(THE REQUEST) Render every line of the material below as a numbered list, skipping any blank lines. Leave the pictures out of your answer.

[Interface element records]
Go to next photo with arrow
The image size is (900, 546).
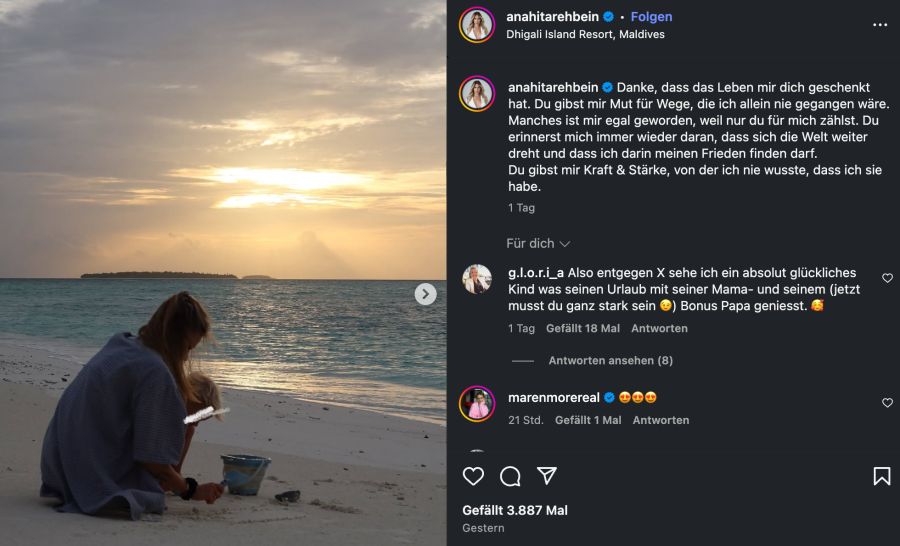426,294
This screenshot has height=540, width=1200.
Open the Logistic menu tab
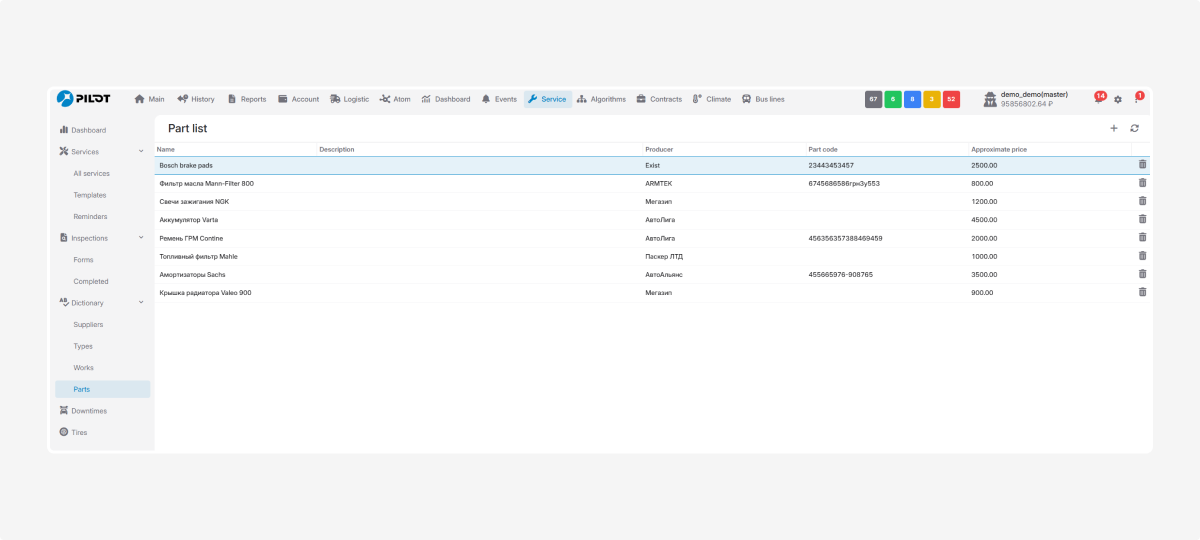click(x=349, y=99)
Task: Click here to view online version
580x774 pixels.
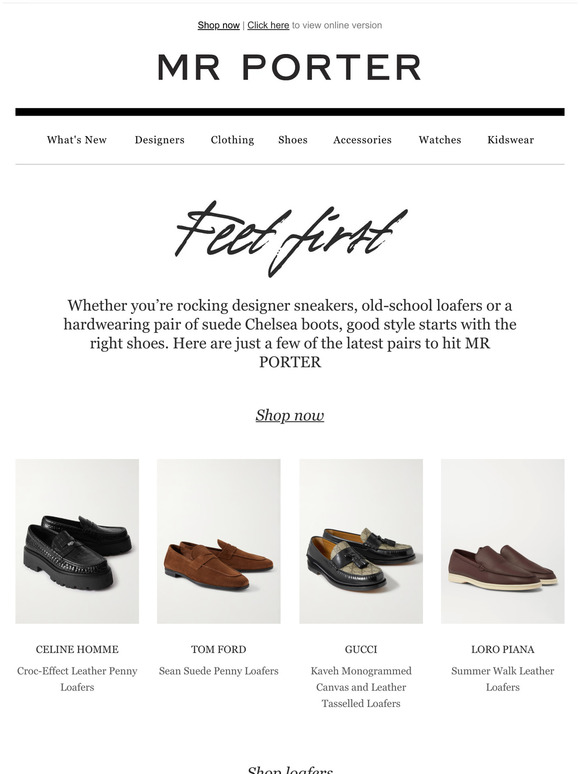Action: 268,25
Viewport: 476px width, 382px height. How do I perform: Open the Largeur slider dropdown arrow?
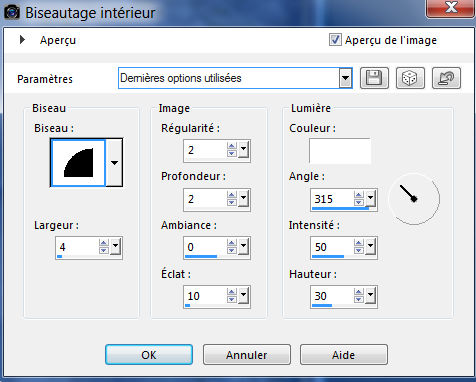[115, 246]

(TASK OUTPUT)
1. Go to next photo with arrow
2. The image size is (900, 546).
3. 426,294
4. This screenshot has height=540, width=1200.
5. Open the Logistic menu tab
6. click(x=349, y=99)
7. Task: Click here to view online version
8. 580x774 pixels.
9. Action: 268,25
10. Viewport: 476px width, 382px height. How do I perform: Open the Largeur slider dropdown arrow?
11. [115, 246]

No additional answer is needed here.